The paper proves that certain stable polynomials on matrix polyballs have strictly contractive determinantal representations, extending understanding of polynomial representations in multivariable operator theory.

Contribution

It introduces a new class of polynomials with strictly contractive determinantal representations on matrix polyballs, using noncommutative lifting techniques.

Findings

Polynomials with no zeros on the closure of matrix polyballs admit such representations.

The representation involves a strictly contractive matrix K.
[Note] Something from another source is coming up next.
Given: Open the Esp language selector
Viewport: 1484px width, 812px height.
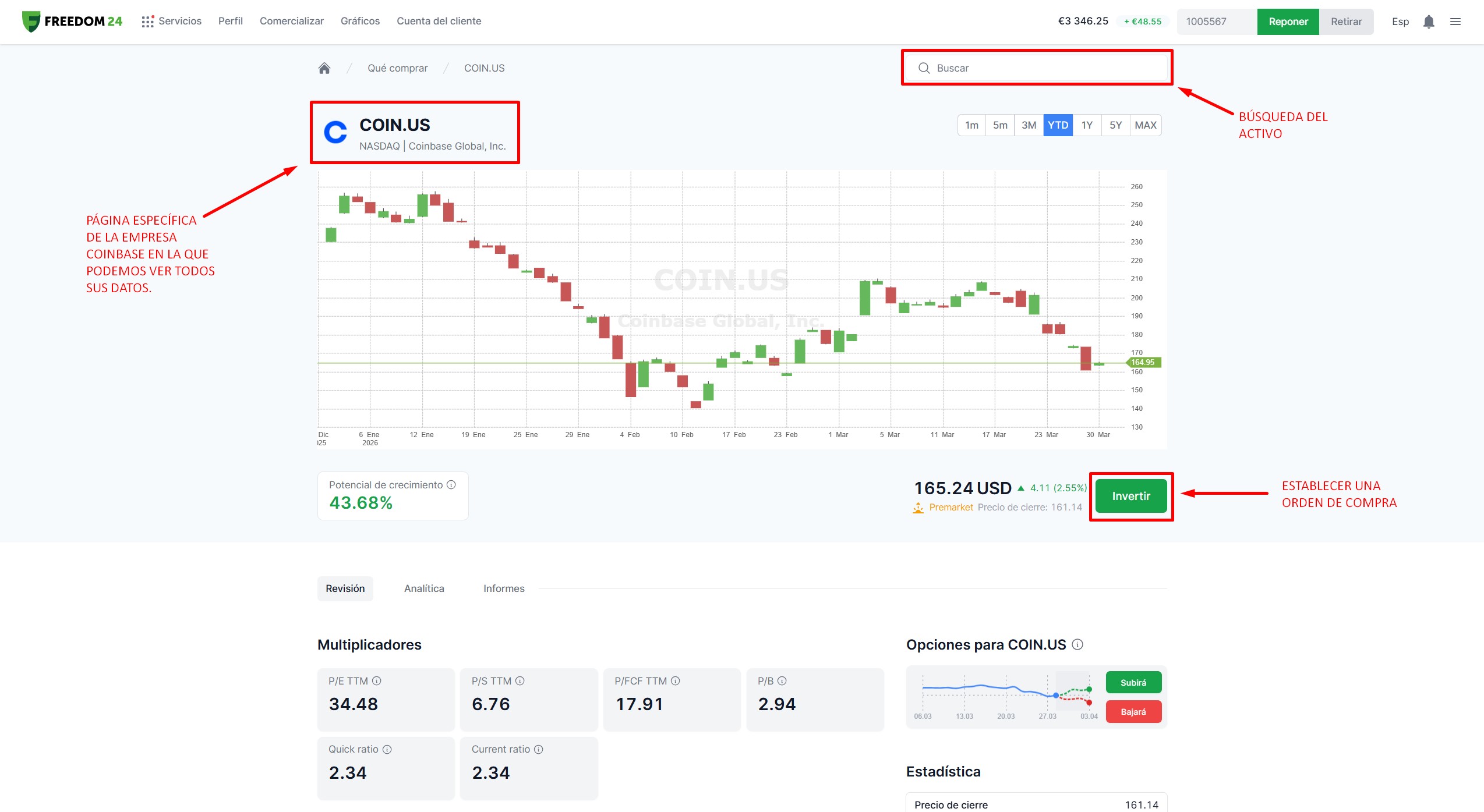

The approach uses noncommutative lifting and structured system realizations.

Abstract

We show that an irreducible polynomial $p$ with no zeros on the closure of a matrix unit polyball, a.k.a. a cartesian product of Cartan domains of type I, and such that $p(0)=1$, admits a strictly contractive determinantal representation, i.e., $p=\det(I-KZ_n)$, where $n=(n_1,...,n_k)$ is a $k$-tuple of nonnegative integers, $Z_n=\bigoplus_{r=1}^k(Z^{(r)}\otimes I_{n_r})$, $Z^{(r)}=[z^{(r)}_{ij}]$ are complex matrices, $p$ is a polynomial in the matrix entries $z^{(r)}_{ij}$, and $K$ is a strictly contractive matrix. This result is obtained via a noncommutative lifting and a theorem on the singularities of minimal noncommutative structured system realizations.